Start of Block
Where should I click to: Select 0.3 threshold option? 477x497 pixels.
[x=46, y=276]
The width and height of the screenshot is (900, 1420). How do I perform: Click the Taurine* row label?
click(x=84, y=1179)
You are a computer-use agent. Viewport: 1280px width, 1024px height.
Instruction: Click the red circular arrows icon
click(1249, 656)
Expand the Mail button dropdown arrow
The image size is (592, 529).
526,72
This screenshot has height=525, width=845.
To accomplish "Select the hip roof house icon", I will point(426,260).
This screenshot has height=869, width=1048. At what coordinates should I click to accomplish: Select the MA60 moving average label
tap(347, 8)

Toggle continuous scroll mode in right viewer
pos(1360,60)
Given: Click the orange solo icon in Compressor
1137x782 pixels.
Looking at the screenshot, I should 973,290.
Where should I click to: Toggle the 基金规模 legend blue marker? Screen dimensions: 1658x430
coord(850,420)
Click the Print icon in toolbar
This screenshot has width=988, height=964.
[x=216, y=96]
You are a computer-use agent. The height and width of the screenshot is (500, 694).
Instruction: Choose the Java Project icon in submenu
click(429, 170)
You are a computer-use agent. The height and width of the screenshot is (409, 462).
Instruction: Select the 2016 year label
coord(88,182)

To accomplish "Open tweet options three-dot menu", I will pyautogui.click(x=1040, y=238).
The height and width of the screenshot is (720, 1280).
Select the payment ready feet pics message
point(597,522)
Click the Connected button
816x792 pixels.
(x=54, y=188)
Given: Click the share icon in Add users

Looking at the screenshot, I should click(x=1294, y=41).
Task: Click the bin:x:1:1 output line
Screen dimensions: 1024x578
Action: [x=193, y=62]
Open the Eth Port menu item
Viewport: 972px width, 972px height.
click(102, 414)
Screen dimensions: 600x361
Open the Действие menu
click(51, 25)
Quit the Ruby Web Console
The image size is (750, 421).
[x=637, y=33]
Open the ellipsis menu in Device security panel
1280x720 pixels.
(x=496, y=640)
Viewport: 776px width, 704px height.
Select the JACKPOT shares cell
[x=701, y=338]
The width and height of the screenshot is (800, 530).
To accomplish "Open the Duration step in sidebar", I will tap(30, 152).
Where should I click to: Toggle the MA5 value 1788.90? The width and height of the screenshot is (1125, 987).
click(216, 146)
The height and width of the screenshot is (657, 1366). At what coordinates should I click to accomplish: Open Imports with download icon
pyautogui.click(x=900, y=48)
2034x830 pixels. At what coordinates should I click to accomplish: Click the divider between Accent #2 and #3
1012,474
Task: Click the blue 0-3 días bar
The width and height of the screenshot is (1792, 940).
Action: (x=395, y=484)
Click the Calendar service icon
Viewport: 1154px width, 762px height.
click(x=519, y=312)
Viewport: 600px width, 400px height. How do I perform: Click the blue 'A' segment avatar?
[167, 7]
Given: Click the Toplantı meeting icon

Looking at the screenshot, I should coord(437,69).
End of Block
» INSTRUCTIONS TO FOLLOW
A faithful transcription of all the material is what this exercise calls for.

» RESULT
Where should I click to: Select 0.3 threshold option? 477x497 pixels.
[x=46, y=276]
The width and height of the screenshot is (900, 1420). How do I perform: Click the Taurine* row label?
click(x=84, y=1179)
You are a computer-use agent. Viewport: 1280px width, 1024px height.
Instruction: Click the red circular arrows icon
click(1249, 656)
Expand the Mail button dropdown arrow
The image size is (592, 529).
526,72
This screenshot has height=525, width=845.
To accomplish "Select the hip roof house icon", I will point(426,260).
This screenshot has height=869, width=1048. At what coordinates should I click to accomplish: Select the MA60 moving average label
tap(347, 8)

Toggle continuous scroll mode in right viewer
pos(1360,60)
Given: Click the orange solo icon in Compressor
1137x782 pixels.
Looking at the screenshot, I should 973,290.
Where should I click to: Toggle the 基金规模 legend blue marker? Screen dimensions: 1658x430
coord(850,420)
Click the Print icon in toolbar
This screenshot has width=988, height=964.
[x=216, y=96]
You are a computer-use agent. The height and width of the screenshot is (500, 694).
Instruction: Choose the Java Project icon in submenu
click(429, 170)
You are a computer-use agent. The height and width of the screenshot is (409, 462).
Instruction: Select the 2016 year label
coord(88,182)

To accomplish "Open tweet options three-dot menu", I will pyautogui.click(x=1040, y=238).
The height and width of the screenshot is (720, 1280).
Select the payment ready feet pics message
point(597,522)
Click the Connected button
816x792 pixels.
(x=54, y=188)
Given: Click the share icon in Add users

Looking at the screenshot, I should click(x=1294, y=41).
Task: Click the bin:x:1:1 output line
Screen dimensions: 1024x578
Action: [x=193, y=62]
Open the Eth Port menu item
Viewport: 972px width, 972px height.
click(102, 414)
Screen dimensions: 600x361
Open the Действие menu
click(51, 25)
Quit the Ruby Web Console
The image size is (750, 421).
[x=637, y=33]
Open the ellipsis menu in Device security panel
1280x720 pixels.
(x=496, y=640)
Viewport: 776px width, 704px height.
Select the JACKPOT shares cell
[x=701, y=338]
The width and height of the screenshot is (800, 530).
To accomplish "Open the Duration step in sidebar", I will tap(30, 152).
Where should I click to: Toggle the MA5 value 1788.90? The width and height of the screenshot is (1125, 987).
click(216, 146)
The height and width of the screenshot is (657, 1366). At what coordinates should I click to accomplish: Open Imports with download icon
pyautogui.click(x=900, y=48)
2034x830 pixels. At what coordinates should I click to accomplish: Click the divider between Accent #2 and #3
1012,474
Task: Click the blue 0-3 días bar
The width and height of the screenshot is (1792, 940).
Action: (x=395, y=484)
Click the Calendar service icon
Viewport: 1154px width, 762px height.
click(x=519, y=312)
Viewport: 600px width, 400px height. How do I perform: Click the blue 'A' segment avatar?
[167, 7]
Given: Click the Toplantı meeting icon

Looking at the screenshot, I should coord(437,69).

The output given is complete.